Movement & Memory in the Farmer Family Gallery

Artist Jameel Amman's works conjure African ancestral memory
Multi-colored painting of an African mask by Jameel Amman

Interdisciplinary fine artist Jameel Amman will be at the Farmer Family Gallery from 4-6 p.m., Thursday, January 23, 2025, to open his new show Movement & Memory, an exhibition dedicated to the work of Sankofa. The works on display are a series of figurative drawings and digital paintings, collages and immersive experiences, intended to conjure African ancestral memory. Sankofa is a term that communicates the cyclical nature of time, relating one’s existence to the past, present and future. In keeping with this tradition, these works conjure the past into the present and future, and vice versa.

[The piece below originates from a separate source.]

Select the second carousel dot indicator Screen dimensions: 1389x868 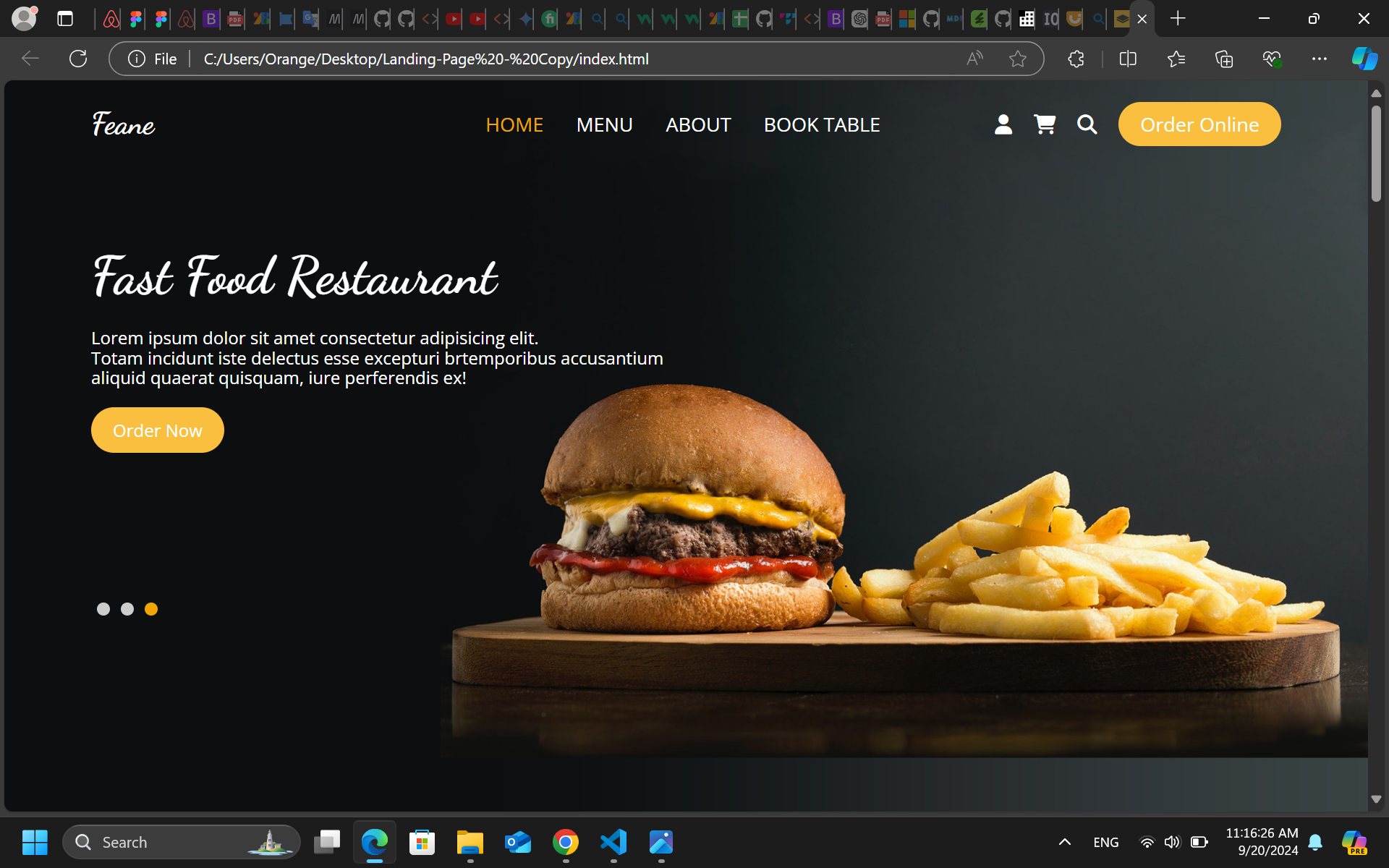(127, 609)
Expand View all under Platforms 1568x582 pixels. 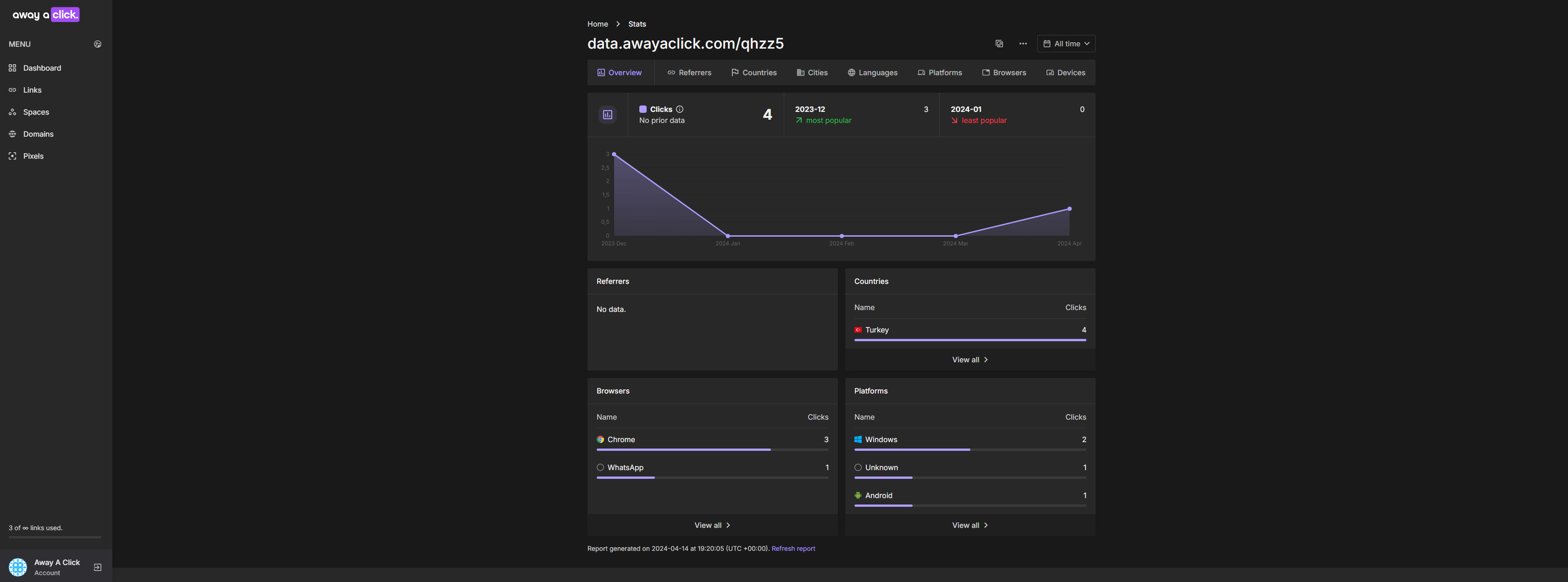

The opening and exhibition are free and open to the public. Movement & Memory will be in the Farmer Family Gallery from January 23-March 6. The gallery is located in Reed Hall. Regular gallery hours are 11 a.m.-4 p.m., Monday-Thursday, with further visitation by appointment. Contact breidenbach.44@osu.edu

This series was inspired by years of studying Africana scholarship, indigenous African spirituality, and Afrofuturism. The exhibition features a series of vibrantly colored, layered drawings and prints depicting African people and ritual masks that are evocative of African spirituality, alongside a series of achromatic portraits that focus on the lived reality of African people. In the centerpiece of the exhibition, Congo Square VR, viewers are transported to the spirit realm, traversing a circular procession around symbolic representations of the Creator and the ancestors who guard and protect the descendants of the African diaspora. 

Amman’s work integrates traditional media (painting and drawing) with emerging media (virtual and mixed reality). As a 2D artist, Amman specializes in portraiture and the figure, using oil paint, acrylic, and charcoal to depict everyday black figures and black life. As a digital artist, he uses hip-hop and Afrofuturism to inform his digital works, applying sampling, syncopation, jazz theory and low-end theory to VR development and digital collage.